En diversas ocasiones he peregrinado al santuario de la Virgen de Lourdes. Progresivamente he ido descubriendo la figura de santa Bernardette, niña de dedicada salud y a quienes sus contemporáneos tenían por ignorante además de pertenecer a una familia pobre, que no había encontrado más cobijo que el del calabozo del pueblo, convertida en vivienda. Hoy recordamos las apariciones de Nuestra Señora en la gruta de Massabielle, a la orilla del río Gave.

En el evangelio de hoy aparecen esos personajes fastidiosos (que en ocasiones me recuerdan a mí mismo), y que en su afán por la higiene, arremeten contra los discípulos de Jesús, acusándolos de impuros. Me ha recordado aquel momento en que la Virgen le pide a la pequeña Bernardette que excavara con sus manos y se lavara la cara con el agua que manara. Lo cierto es que al principio sólo encontró barro y con él se embadurnó totalmente. La tuvieron por loca, aunque por poco tiempo. Porque después allí mismo empezó a manar una fuente que si trajo salud a algunos enfermos, fue también causa de que muchos encontraran consuelo al amparo de Nuestra Señora.

La Virgen quiso aparecerse a ella, que deseaba permanecer escondida, como hizo después refugiándose, ya como monja, en Nevers, lejos de Lourdes. Allí también encontró a san José, que la guardó bajo su sombra.

Pero vayamos al evangelio, donde aquellos, demasiado listos (y sigo pensando que algo me parezco a ellos), creían conocer a fondo la ley pero Jesús los pone en evidencia. No, le dice, confundís la ley con preceptos humanos y los manipuláis a vuestro antojo; según conveniencia. Y no duda Jesús, el de corazón manso y humilde, en llamarlos hipócritas. Bien conoce Él que si han arremetido contra los discípulos era para hacer caer al Maestro. Pero, me gusta pensar, que Jesús, en esta ocasión como en otras habló con especial severidad porque se trataba de defender a los pequeños, que aún no han aprendido a lavarse las manos antes de comer y que quizás no tienen tiempo de hacerlo porque es mucha el hambre.

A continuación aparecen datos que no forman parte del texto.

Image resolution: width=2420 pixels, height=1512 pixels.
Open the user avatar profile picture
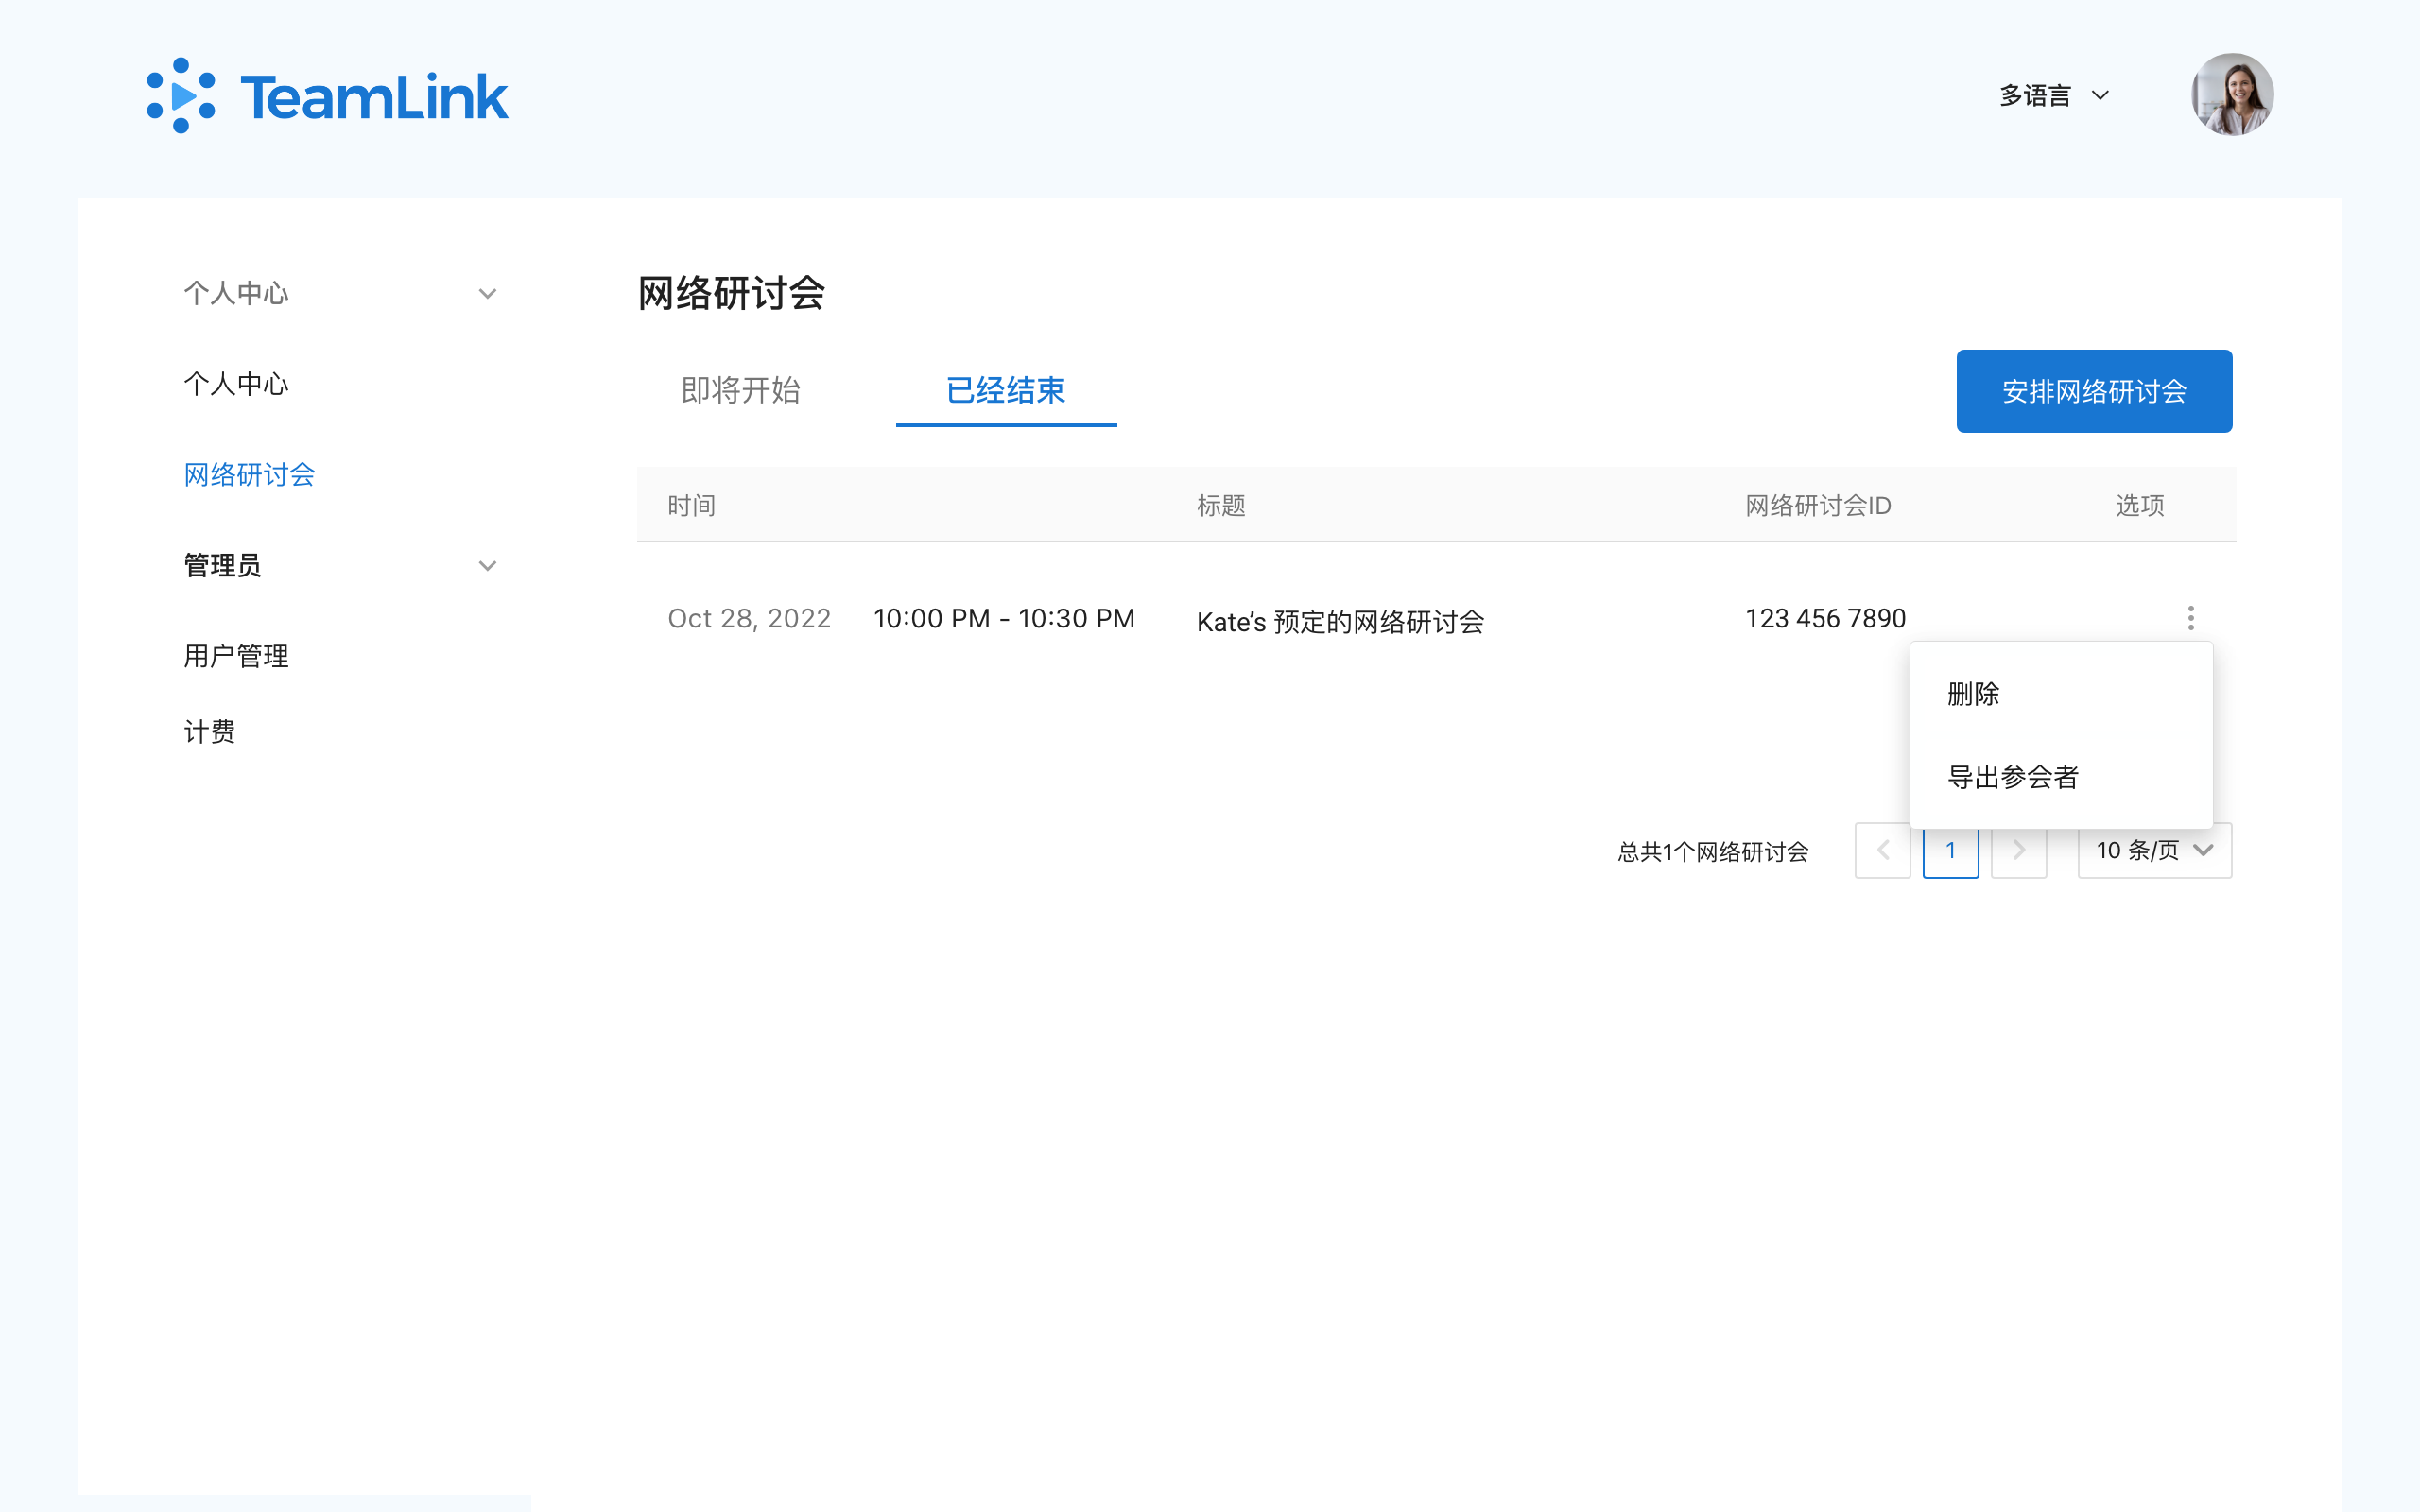click(2232, 95)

En Lourdes se aprenden muchas cosas. Una es la sencillez. Otra el darnos cuenta de que si no somos pequeños y si no entramos en una santa ignorancia (es decir, en reconocer que Dios es infinitamente más sabio que nosotros), nos perdemos lo más grande. De vez en cuando allí alguien se cura y junto con su salud recuperamos todos algo de nuestra inteligencia, a menudo tan cerrada en sí misma que reducimos la verdad a lo que entendemos o nos interesa saber. La Virgen escogió a Bernardette y todos se extrañaron. Pensaban que fingía, pero como la primera sorprendida era ella, hubieron de rendirse a la evidencia de que aquella niña, a la que habían retrasado la comunión por no saberse el catecismo, había visto algo que el racionalismo del siglo no podía alcanzar.

Hoy le pido a la Virgen, que se apareció a Bernardette en Lourdes y que abrió su corazón maternal a los enfermos, a los afligidos y a los pecadores, que me ayude a mantener la sencillez de corazón para no reducir las enseñanzas de Dios mi medida; para que con mi mezquindad no haga trizas el amor que me da.